Hebben de Joden meer etnische zuiveringen uitgevoerd dan de Arabieren tijdens de oorlog van ‘48? Zeker, in ieder geval in absolute aantallen. Maar vergeet niet dat waar ongeveer 80 procent van de Palestijnen hun huizen ontvluchtten, letterlijk alle Joden uit dorpen en steden die door Arabieren werden veroverd zijn gevlucht of verdreven. Dat dit er veel minder waren (schattingen schommelen rond de 40.000) heeft niets te maken met Arabisch mededogen voor hun lot, maar alles met het geringe succes dat de Arabische legers en milities behaalden op de Joden. De Arabieren veroverden slechts tien Joodse nederzettingen of wijken, terwijl de Joden meer dan 500 Arabische dorpen en steden innamen. Waar er belangrijke uitzonderingen waren op de zuivering van Palestijnen door de Joden (Nazareth, Jaff a), moeten wij niet vergeten dat in de Joodse wijk van de Oude Stad van Jeruzalem of in de nederzettingen van het Etzion-blok na de oorlog niet één Jood over was.

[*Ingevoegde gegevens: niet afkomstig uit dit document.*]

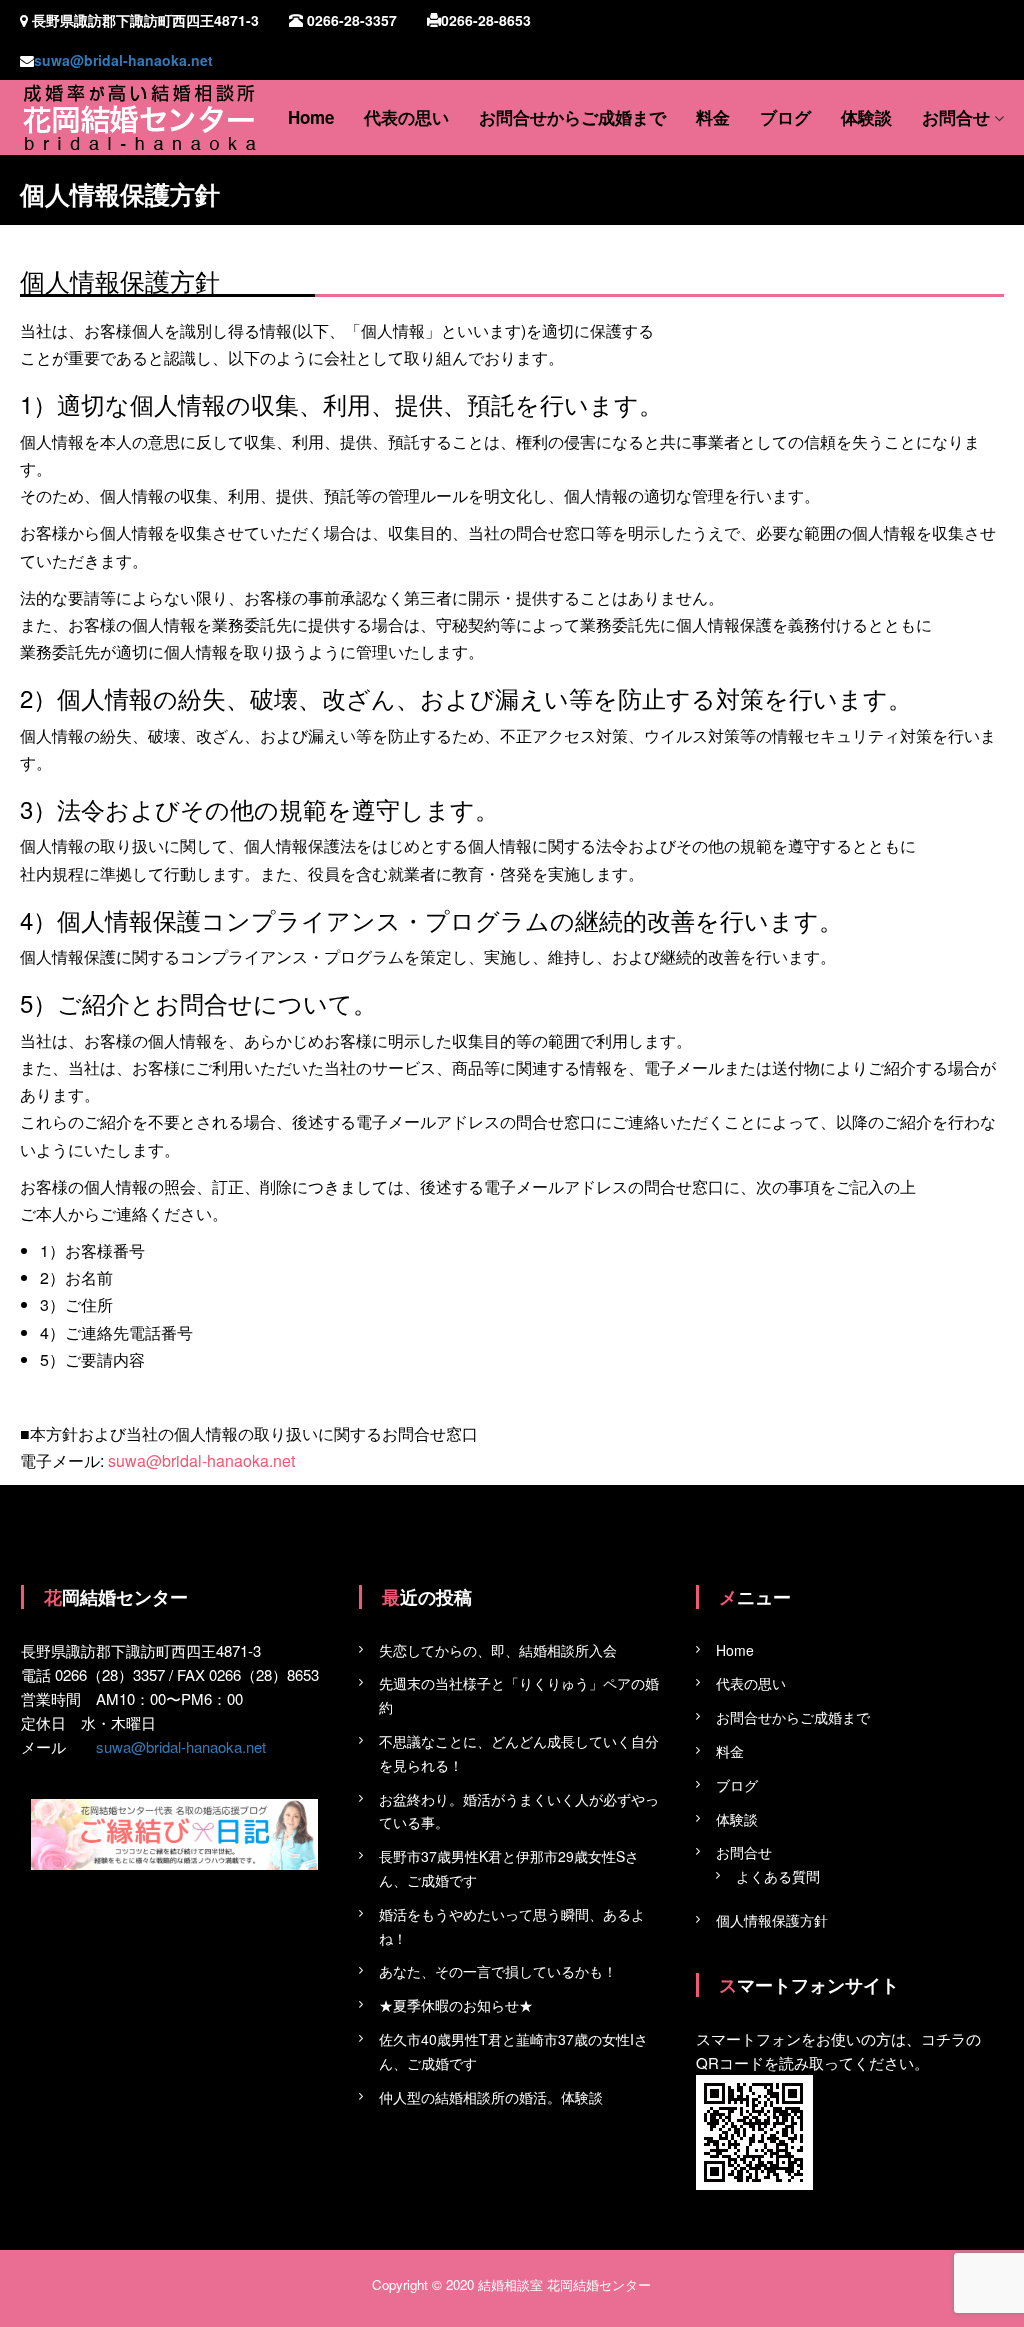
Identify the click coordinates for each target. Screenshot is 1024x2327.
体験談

Vergeleken bij meer recente oorlogen – Vietnam, Soedan, Syrië – was de strijd in Palestina een dwerg

Om nog maar te zwijgen over de zuiveringen in de Arabische landen na afloop van de Israëlische Onafhankelijkheidsoorlog. Eeuwenoude Joodse gemeenschappen in de hele Arabische wereld verdwenen: in Egypte, in Syrië, in Libanon, in Irak, in Algerije. Het totale aantal gevluchte of verdreven Joden uit Arabische en islamitische landen is ruwweg even groot als dat van de verdreven of gevluchte Arabieren uit Israël. Met dat verschil dat zij geen internationaal erkende vluchtelingenstatus van generatie op generatie hebben, geen recht op terugkeer of zelfs maar compensatie eisen, en zelfs geen lekker in het gehoor liggende naam zoals nakba hebben om hun leed te beschrijven.

Schoon
Nog iets: vanwege de hardnekkigheid van het Israëlisch-Arabische conflict (hoewel het inmiddels juister is te spreken van het Israëlisch Palestijnse conflict; de Arabische buurstaten van de Joodse staat zijn er steeds minder bij betrokken) is het verleidelijk de schaal en wreedheid van de oorlog van 1948 te overdrijven. Drie jaar na de grootste massaslachting die de mensheid ooit heeft beleefd, moeten we eerlijk zijn en toegeven dat de strijd in Palestina internationaal gezien niet meer dan een minuscuul oorlogje was, ondanks de langdurige geopolitieke gevolgen.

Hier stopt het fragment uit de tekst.